Iran makes bow at Madrid contemporary art fest

1775_mb_file_511092.jpgIranian artists, painters show works at Madrid’s respected ARCO arts fair, attract international interest. As debuts go it was small, but one that pulled no punches as Iranian artists showed off works for the first time this week at Madrid’s respected ARCO arts fair.  

A trio of artists and painters standing on opposite sides of the traditional and avant-garde divide provided oeuvres which tackled topics ranging from the 1980-88 conflict with Iraq to the position of women in Iranian society.


The Silk Road Gallery, hosted the works by artists Shadi Ghadirian, Bahman Jalali, Malekeh Nayini, Sadegh Tirafkan, Seifollah Samadian and Khosrow Hassanzadeh at one of 22 Asian galleries ARCO is featuring this year, up from 14 last year.


Fifteen were from specially invited country South Korea, while China provided another five and Israel and Iran one each.


The Silk Road Gallery’s chosen half dozen are, according to the gallery, “representative of the dynamic movement in art which has emerged in Iran over the past decade.


“The exuberance of their works surprises and attracts the international interest,” the gallery said.


All artists subtly represent aspects of Iranian daily life, without obvious political overtones, Silk Road director Anahita Ghabaian-Ettehadieh said.


“It’s not overtly political, but an indirect reflection of what is happening in the country,” explained Ghabaian-Ettehadieh, pointing to works by Bahman Jalali, protagonist of a 2003 exhibition of “Iran in the 21st Century” at London’s Brunei Gallery hosted by the School of Oriental and African Studies.


Bahman Jalali, founder of Iran’s first photography museum, contributed his series of portraits entitled “Image of Imagination” showing a plethora of black-and-white images from Iranian history, including kings and eunuchs, assembled as a multi-layered collage.


A red floral splash tops off each of the prints, some of which fetched thousands of euros (dollars) at Christies in Dubai earlier this year.


Some of Hassanzadeh’s work meanwhile alluded to the Iran-Iraq conflict while Ghadirian, seen as the face of the Iranian avant-garde contributed a group of veiled women wearing coloured veils part hidden by a wall.


“The techniques being used here are a little Warholesque,” Ghabaian-Ettehadieh says of the prints, adding that Iranian contemporary art is undergoing “constant renovation.”


She points to Nayini Malakeh’s “Updating a Family Album,” showing members of a seemingly well-to-do family clad in almost garishly colourful garb superimposed on figures that appear to date from well before the Islamic Revolution.


Without delving into a discussion on the potential influence of contemporary Iranian politics on the country’s art, Ghabaian-Ettehadieh lamented that international recognition for some artists often led to home collectors being priced out of the market.
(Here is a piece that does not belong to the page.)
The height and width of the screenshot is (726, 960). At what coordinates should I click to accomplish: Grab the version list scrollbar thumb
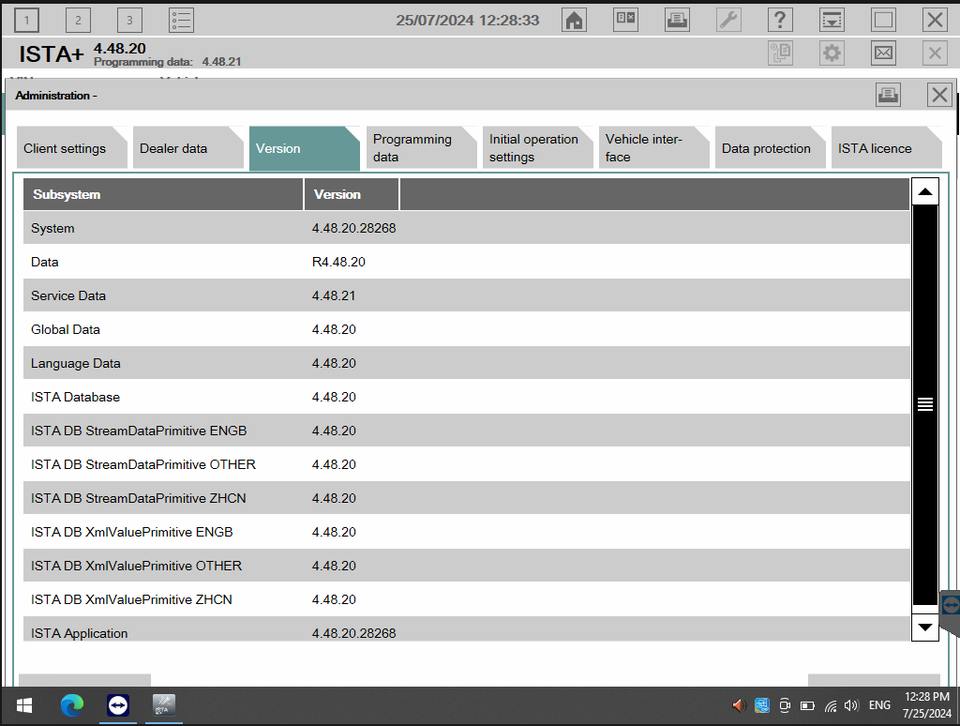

“The future of Iranian art therefore largely lies abroad,” Ghabaian-Ettehadieh forecast.


One noted Iranian artist to make her name outside her homeland and who is not on show in Madrid is Shirin Neshat.


Neshat emigrated as a teenager to the United States before the revolution and her work throws the lives of women in an Islamic society into stark relief, such as in her mid 1990s series “Women of Allah.”


“She reflects the culture of her country but does not live there,” observed Ghabaian-Ettehadieh, viewing home-grown demand as the preserve of an elite and moneyed social stratum.


Iran’s “contemporary art is very strong, though as yet limited. But it’s emerging, little by little,” she concluded.